Jean-Marc Ayrault a annoncé mardi qu'il présenterait lors du Conseil des ministres de mercredi le "calendrier social" pour les semaines à venir, ainsi que "la méthode de concertation", soulignant que le gouvernement était déjà "en action" et le "changement perceptible". — Fred Dufour afp.com

Jean-Marc Ayrault a annoncé ce mardi qu'il présenterait lors du Conseil des ministres de mercredi le «calendrier social» pour les semaines à venir, ainsi que «la méthode de concertation», soulignant que le gouvernement était déjà «en action» et le «changement perceptible».

«Ma volonté rejoint celle du président de la République.

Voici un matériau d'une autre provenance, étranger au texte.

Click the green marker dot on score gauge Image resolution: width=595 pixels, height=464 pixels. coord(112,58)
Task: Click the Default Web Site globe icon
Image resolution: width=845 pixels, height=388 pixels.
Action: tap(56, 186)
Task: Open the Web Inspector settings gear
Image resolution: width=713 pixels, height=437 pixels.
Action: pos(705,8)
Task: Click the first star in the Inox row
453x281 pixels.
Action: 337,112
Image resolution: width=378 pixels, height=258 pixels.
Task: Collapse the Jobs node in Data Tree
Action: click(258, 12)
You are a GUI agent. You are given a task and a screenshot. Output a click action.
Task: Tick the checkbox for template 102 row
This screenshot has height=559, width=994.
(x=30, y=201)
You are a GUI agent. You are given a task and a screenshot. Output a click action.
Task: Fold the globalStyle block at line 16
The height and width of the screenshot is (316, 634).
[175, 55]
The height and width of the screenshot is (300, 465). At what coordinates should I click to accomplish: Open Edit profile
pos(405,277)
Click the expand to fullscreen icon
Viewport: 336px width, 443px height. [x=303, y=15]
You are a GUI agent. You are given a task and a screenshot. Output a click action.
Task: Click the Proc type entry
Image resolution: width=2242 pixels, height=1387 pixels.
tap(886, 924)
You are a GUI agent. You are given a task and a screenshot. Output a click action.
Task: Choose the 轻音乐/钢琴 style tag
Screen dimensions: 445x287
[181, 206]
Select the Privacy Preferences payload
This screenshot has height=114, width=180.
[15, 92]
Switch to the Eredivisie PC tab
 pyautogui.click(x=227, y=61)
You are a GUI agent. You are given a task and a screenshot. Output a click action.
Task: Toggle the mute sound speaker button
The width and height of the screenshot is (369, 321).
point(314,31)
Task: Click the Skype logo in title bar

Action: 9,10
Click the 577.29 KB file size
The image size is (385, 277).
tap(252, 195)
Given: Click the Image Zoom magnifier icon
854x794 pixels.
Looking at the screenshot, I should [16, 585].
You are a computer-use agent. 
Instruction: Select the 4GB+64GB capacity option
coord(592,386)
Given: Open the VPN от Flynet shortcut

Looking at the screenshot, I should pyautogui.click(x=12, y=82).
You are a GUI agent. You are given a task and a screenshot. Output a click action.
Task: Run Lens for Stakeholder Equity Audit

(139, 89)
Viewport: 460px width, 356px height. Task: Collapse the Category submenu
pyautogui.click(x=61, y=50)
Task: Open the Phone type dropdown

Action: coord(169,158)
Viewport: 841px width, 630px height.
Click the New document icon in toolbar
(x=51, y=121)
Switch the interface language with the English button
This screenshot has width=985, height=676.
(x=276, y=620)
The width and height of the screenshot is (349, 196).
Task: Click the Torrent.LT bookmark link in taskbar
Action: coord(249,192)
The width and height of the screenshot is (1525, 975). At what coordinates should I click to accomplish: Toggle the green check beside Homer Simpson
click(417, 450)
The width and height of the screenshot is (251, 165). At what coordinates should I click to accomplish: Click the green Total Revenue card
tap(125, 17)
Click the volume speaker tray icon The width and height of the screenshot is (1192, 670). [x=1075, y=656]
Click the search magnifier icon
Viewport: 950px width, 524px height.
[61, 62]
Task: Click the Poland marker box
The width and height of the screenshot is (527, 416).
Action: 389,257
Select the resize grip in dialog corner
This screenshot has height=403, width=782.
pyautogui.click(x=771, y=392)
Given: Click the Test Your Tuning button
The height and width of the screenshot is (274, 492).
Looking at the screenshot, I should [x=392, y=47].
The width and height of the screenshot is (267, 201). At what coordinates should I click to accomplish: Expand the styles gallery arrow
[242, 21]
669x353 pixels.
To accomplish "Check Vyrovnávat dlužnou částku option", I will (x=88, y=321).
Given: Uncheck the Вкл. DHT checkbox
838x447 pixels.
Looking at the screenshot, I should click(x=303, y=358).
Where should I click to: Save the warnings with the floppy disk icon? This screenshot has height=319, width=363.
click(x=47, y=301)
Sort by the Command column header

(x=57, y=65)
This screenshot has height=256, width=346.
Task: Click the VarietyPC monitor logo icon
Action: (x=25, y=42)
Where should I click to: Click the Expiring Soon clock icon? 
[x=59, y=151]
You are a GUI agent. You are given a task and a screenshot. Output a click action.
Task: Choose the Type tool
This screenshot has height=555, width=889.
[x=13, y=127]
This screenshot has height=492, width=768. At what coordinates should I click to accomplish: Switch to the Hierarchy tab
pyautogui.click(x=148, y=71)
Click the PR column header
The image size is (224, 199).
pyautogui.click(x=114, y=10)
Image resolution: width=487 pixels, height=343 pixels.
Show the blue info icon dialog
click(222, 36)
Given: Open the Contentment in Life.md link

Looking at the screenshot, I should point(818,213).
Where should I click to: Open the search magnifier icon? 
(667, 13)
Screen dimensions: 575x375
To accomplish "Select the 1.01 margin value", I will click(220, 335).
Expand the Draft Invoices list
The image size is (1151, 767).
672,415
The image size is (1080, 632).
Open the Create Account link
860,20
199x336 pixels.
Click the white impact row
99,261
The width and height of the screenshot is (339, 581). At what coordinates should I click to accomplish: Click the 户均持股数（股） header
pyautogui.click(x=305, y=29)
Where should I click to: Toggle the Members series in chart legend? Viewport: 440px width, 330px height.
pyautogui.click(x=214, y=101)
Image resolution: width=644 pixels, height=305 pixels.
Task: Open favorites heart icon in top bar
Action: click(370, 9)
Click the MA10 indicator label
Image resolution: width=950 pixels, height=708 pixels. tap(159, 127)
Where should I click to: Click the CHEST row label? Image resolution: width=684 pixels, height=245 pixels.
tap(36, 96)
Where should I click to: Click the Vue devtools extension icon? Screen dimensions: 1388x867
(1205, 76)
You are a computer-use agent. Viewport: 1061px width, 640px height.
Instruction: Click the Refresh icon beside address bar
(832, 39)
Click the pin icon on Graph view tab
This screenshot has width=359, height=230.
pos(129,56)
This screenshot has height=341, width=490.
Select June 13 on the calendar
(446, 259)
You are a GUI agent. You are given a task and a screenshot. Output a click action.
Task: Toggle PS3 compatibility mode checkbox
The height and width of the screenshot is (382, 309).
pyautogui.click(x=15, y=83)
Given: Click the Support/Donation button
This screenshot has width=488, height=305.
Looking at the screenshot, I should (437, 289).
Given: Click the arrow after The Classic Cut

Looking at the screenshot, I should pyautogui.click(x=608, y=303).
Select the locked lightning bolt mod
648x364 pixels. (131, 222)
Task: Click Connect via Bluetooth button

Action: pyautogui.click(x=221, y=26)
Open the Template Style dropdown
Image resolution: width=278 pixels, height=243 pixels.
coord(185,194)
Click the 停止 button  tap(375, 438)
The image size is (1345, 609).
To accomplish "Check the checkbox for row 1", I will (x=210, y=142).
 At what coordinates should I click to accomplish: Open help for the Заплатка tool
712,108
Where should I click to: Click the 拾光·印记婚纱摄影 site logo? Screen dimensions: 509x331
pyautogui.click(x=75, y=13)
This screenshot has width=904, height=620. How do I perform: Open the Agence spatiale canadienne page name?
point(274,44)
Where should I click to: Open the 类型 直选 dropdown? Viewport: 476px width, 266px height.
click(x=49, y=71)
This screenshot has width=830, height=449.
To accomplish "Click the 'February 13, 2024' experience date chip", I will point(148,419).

Nous voulons remettre la France en mouvement. (...) J'annoncerai demain (mercredi) à l'occasion du Conseil des ministres le calendrier social», a déclaré le Premier ministre devant les députés socialistes. «Je crois à l'utilité des corps intermédiaires», a-t-il ajouté, notant qu'il préciserait également mercredi «la méthode sur la concertation». Il a aussi évoqué «le respect qui vaut pour les représentants de la société civile», «pour le Parlement comme pour tous les élus de notre territoire».

«Le changement, il est déjà perceptible»

S'exprimant au côté de la première secrétaire du PS Martine Aubry et devant plusieurs ministres députés sortants, Jean-Marc Ayrault a souligné que «le président comme le gouvernement» s'était déjà «mis en action». «Le changement, il est déjà perceptible. Le climat du débat politique a vraiment changé», a-t-il avancé. Dans la foulée du séjour aux Etats-Unis de François Hollande, qui a participé aux sommets du G8 et de l'Otan et a rencontré Barack Obama, Jean-Marc Ayrault a fait valoir que «les lignes bougent» et que «la parole de la France est entendue».

Le chef du gouvernement a dramatisé l'enjeu des législatives des 10 et 17 juin, en ciblant le risque d'une cohabitation en cas de succès de la droite. Il a évoqué «l'affaiblissement de la France face à nos partenaires en Europe et dans le monde» et «surtout l'application du programme de la droite (...) qui prévoit dès l'automne prochain une augmentation de la TVA», ou encore, selon lui, une nouvelle baisse des effectifs dans l'Education nationale.

«Et puis, ça serait aussi l'austérité généralisée», a-t-il plaidé. «Voilà ce que nous avons à répéter et ce que nous allons répéter jour après jour» durant la campagne, a fait valoir le Premier ministre.